### [Goal of the exercise]
Copy exactly the stretch of data below from the line with "Given: Click the process" through the line with "This screenshot has height=793, width=1319.", including both of those lines.

### [Exercise data]
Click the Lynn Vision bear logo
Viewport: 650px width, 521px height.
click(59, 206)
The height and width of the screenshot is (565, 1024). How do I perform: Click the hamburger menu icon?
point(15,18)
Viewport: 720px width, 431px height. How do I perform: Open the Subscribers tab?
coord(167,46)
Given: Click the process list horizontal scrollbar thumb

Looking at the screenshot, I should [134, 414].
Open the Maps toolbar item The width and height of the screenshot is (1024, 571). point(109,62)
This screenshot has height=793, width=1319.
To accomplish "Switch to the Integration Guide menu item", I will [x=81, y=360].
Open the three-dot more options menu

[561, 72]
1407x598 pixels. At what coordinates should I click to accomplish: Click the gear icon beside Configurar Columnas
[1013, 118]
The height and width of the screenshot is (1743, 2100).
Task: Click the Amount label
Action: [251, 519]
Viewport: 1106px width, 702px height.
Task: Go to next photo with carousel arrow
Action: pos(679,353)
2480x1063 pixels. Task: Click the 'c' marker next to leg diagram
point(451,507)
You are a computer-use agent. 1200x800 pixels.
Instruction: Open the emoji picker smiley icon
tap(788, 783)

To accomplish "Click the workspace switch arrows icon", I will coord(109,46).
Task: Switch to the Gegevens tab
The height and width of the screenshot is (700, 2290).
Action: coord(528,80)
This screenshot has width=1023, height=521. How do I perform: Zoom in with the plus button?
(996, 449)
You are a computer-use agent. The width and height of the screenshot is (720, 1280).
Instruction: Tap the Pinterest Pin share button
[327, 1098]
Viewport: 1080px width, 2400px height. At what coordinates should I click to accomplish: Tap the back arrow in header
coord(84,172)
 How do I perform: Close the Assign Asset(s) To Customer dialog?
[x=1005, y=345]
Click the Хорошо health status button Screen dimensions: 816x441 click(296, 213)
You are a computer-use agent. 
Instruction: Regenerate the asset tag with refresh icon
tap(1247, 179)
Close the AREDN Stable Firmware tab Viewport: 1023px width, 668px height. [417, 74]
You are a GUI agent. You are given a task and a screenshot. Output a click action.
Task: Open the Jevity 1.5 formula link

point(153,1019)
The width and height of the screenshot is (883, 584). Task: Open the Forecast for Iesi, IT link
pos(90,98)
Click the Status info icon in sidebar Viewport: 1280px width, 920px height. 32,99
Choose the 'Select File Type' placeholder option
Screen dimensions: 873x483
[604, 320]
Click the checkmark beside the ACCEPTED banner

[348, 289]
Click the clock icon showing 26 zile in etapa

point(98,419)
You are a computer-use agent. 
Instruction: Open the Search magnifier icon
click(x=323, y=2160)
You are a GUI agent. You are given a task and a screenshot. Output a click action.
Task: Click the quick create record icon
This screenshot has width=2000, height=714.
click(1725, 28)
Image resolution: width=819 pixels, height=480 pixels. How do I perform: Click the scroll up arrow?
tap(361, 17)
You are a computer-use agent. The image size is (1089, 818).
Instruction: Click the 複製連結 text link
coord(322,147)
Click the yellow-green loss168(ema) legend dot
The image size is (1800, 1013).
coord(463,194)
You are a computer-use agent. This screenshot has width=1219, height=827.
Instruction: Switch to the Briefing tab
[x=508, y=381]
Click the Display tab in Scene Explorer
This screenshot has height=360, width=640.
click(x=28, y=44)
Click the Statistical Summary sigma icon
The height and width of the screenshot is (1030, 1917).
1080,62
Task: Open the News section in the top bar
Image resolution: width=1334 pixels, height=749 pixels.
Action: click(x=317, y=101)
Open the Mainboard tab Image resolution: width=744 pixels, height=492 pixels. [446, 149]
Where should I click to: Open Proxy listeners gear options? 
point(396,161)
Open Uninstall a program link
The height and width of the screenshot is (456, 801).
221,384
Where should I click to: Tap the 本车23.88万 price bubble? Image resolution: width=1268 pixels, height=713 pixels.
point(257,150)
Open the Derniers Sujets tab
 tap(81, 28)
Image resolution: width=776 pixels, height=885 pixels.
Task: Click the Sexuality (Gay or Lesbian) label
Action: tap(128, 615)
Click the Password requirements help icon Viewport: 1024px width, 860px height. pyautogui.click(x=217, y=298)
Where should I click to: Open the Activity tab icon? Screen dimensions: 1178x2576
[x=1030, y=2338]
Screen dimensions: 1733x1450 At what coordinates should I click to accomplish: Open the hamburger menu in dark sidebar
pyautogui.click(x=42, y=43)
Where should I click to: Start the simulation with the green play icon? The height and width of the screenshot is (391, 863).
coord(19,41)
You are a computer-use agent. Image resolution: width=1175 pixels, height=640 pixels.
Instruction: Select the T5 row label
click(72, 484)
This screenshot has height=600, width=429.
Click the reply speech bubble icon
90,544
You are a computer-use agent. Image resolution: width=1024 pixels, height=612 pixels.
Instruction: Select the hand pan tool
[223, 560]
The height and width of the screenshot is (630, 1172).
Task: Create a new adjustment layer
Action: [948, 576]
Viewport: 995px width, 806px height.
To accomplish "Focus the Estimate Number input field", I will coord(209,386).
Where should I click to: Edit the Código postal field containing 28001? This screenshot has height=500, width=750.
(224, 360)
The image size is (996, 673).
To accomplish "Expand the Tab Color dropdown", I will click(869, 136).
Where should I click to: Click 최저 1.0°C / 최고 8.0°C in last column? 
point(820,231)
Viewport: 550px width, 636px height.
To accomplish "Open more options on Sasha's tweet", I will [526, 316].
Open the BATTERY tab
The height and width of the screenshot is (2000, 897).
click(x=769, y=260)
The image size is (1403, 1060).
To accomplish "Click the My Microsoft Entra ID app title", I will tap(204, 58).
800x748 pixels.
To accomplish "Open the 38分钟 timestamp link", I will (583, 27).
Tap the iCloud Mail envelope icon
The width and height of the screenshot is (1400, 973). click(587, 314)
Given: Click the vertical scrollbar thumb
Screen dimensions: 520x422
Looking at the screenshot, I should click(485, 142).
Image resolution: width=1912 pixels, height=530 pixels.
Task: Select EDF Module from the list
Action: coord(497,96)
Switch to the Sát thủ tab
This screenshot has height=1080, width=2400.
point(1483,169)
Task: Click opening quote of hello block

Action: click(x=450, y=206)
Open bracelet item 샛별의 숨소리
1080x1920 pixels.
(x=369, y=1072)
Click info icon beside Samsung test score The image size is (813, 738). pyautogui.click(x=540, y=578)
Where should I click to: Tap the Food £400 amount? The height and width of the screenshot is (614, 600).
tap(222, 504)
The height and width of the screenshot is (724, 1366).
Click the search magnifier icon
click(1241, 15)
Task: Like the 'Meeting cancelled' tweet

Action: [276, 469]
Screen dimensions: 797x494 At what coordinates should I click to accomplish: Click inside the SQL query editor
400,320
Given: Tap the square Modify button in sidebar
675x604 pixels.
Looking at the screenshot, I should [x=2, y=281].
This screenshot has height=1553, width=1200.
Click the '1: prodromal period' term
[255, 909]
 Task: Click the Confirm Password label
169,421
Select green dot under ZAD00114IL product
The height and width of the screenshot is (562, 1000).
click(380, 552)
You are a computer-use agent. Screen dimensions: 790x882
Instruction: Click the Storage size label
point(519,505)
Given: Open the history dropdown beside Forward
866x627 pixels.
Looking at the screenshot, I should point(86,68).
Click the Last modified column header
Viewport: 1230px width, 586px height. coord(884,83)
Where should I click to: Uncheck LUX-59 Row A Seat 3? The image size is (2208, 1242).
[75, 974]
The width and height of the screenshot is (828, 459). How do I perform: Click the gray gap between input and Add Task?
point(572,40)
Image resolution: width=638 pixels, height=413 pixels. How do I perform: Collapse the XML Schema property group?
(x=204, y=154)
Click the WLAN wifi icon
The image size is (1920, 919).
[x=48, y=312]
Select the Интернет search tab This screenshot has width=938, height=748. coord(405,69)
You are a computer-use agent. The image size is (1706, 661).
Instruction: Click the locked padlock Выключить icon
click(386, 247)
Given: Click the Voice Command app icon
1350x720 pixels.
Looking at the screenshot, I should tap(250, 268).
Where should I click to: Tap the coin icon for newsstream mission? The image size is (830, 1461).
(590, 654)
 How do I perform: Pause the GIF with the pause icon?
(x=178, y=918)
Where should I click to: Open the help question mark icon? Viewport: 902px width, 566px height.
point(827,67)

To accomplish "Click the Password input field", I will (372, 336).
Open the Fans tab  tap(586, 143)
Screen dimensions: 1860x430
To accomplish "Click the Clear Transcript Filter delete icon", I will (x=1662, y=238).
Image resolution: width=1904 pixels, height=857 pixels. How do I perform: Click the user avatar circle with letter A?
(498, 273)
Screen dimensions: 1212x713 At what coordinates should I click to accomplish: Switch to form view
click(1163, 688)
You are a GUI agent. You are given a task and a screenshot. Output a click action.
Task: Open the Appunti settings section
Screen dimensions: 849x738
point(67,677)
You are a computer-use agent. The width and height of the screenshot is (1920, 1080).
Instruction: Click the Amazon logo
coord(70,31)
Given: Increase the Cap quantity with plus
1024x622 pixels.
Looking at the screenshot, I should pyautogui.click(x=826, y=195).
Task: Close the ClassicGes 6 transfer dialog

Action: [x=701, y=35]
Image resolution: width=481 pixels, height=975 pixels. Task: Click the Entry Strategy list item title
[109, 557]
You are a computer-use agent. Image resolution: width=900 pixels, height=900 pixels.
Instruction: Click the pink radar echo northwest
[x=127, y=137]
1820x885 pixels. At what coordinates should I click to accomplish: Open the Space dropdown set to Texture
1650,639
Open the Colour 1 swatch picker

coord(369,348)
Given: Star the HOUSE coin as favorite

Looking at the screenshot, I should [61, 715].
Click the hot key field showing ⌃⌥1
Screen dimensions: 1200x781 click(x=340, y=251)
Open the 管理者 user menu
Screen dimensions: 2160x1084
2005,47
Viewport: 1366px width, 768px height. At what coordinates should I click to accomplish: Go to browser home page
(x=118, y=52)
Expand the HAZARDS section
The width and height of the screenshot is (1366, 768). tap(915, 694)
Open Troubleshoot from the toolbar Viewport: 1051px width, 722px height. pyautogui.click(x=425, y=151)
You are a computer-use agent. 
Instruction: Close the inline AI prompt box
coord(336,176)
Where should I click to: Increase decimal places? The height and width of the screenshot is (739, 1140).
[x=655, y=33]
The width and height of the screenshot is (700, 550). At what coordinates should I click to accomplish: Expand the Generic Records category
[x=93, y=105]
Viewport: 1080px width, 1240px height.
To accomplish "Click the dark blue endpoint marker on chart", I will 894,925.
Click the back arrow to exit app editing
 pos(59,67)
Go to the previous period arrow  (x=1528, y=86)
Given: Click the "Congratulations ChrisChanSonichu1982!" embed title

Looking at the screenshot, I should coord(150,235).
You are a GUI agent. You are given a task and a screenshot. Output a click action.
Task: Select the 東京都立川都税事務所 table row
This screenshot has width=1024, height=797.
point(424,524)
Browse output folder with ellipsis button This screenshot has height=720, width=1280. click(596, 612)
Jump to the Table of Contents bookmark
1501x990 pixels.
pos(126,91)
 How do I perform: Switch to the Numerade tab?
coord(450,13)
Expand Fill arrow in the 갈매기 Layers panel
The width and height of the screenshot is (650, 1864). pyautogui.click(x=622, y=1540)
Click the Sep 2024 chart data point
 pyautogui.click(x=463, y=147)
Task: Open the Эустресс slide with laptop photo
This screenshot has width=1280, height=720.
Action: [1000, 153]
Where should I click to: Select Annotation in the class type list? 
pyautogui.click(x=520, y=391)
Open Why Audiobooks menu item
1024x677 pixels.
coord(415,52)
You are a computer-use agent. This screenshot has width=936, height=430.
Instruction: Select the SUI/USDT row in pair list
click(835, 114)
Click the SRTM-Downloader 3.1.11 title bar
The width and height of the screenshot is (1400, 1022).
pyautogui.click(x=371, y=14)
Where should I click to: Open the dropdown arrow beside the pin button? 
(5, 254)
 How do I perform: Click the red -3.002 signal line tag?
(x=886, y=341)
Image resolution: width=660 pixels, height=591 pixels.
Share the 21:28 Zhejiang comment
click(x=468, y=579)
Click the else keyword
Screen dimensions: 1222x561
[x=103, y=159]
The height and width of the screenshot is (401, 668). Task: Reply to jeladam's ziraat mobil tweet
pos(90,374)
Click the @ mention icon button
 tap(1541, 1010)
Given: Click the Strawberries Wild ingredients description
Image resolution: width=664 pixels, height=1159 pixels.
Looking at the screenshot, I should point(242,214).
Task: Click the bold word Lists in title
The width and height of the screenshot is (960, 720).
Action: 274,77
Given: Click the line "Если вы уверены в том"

### [Task answer]
Given: Click the process list horizontal scrollbar thumb

Looking at the screenshot, I should [134, 414].
Open the Maps toolbar item The width and height of the screenshot is (1024, 571). point(109,62)
This screenshot has height=793, width=1319.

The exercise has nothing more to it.